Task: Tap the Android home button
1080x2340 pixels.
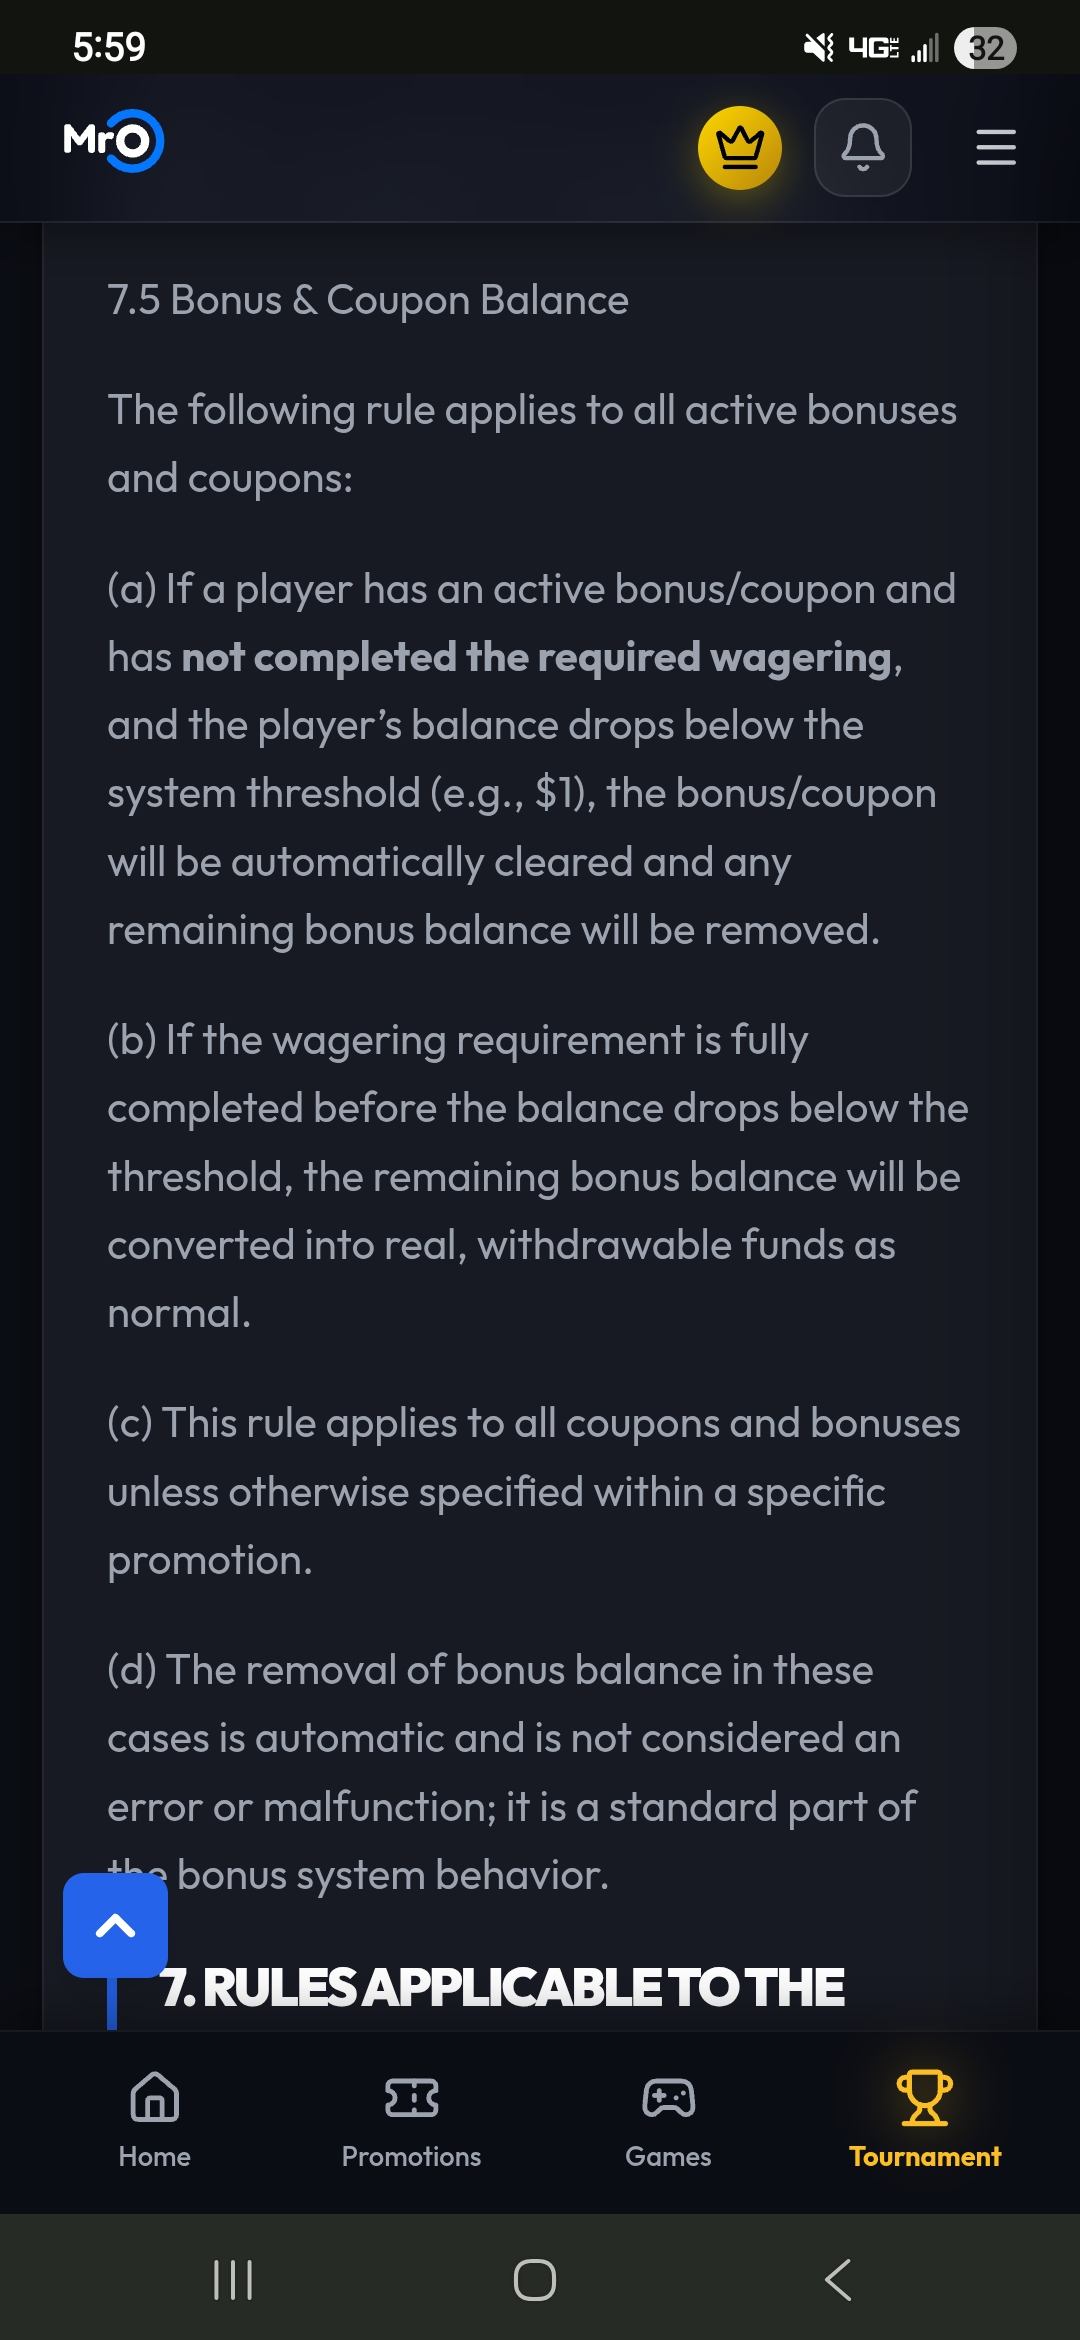Action: point(535,2280)
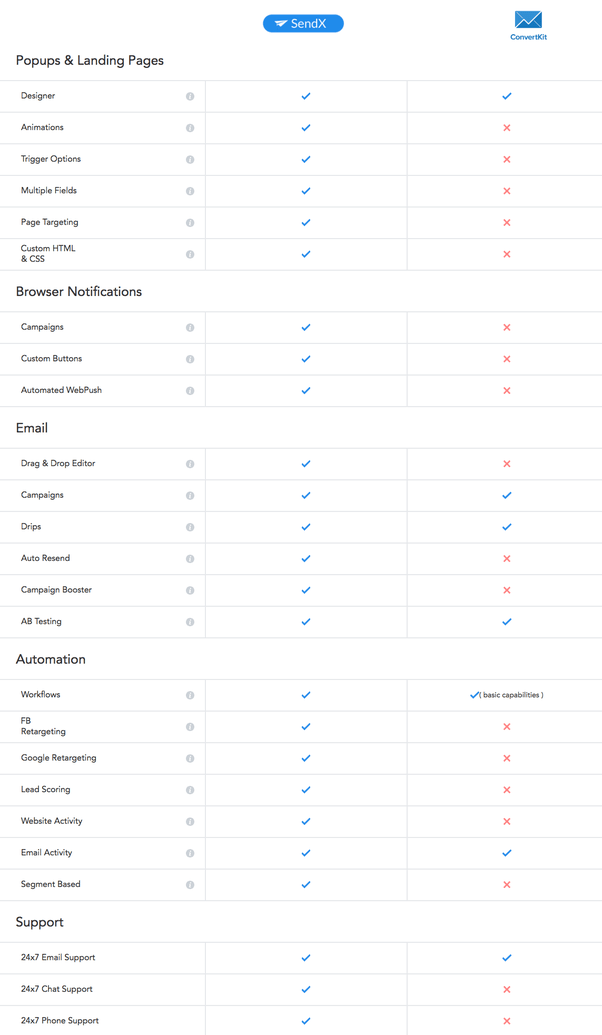The image size is (602, 1035).
Task: Click the info icon next to 24x7 Phone Support
Action: [x=189, y=1021]
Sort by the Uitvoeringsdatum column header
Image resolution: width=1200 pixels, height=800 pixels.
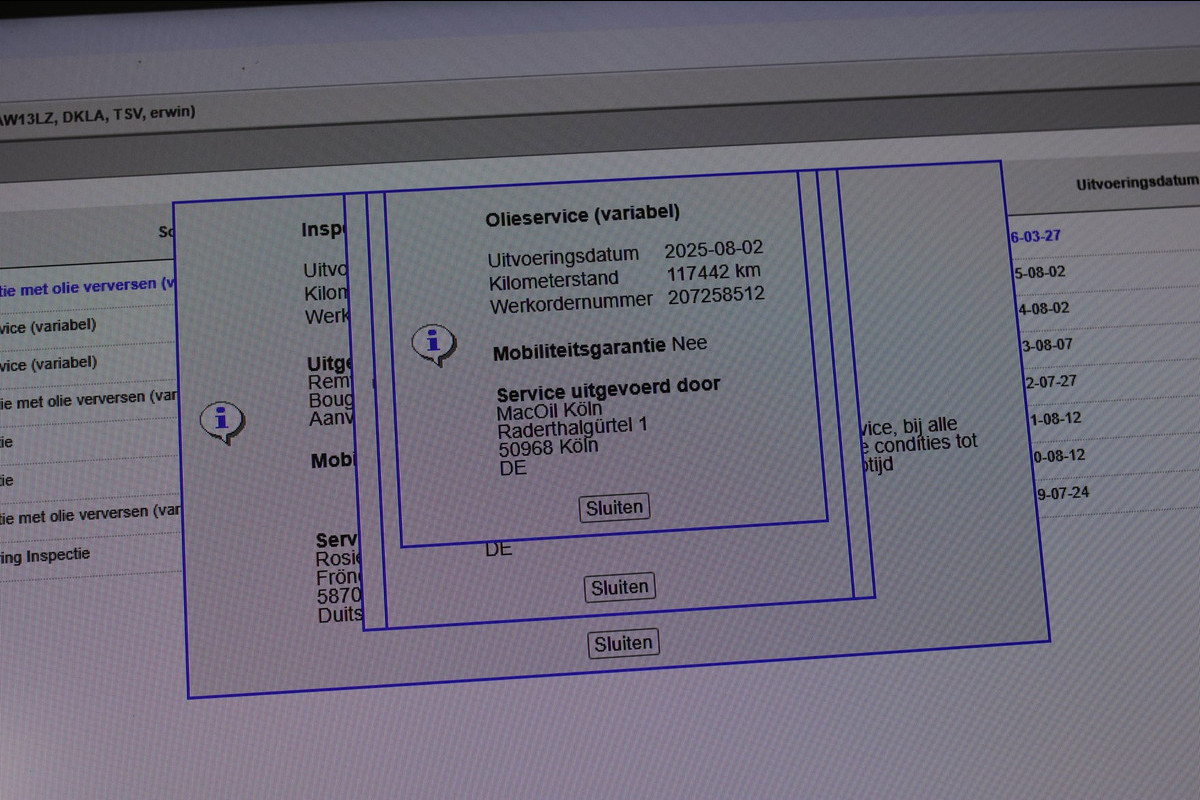coord(1136,183)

::::::::

- _What is being asked_
Return the full listing exactly as written, without any of its images.

- _Task solution_
Task: Tap the Android home button
1080x2340 pixels.
Action: point(535,2280)
The image size is (602, 1035).
Task: Click the info icon next to 24x7 Phone Support
Action: [x=189, y=1021]
Sort by the Uitvoeringsdatum column header
Image resolution: width=1200 pixels, height=800 pixels.
coord(1136,183)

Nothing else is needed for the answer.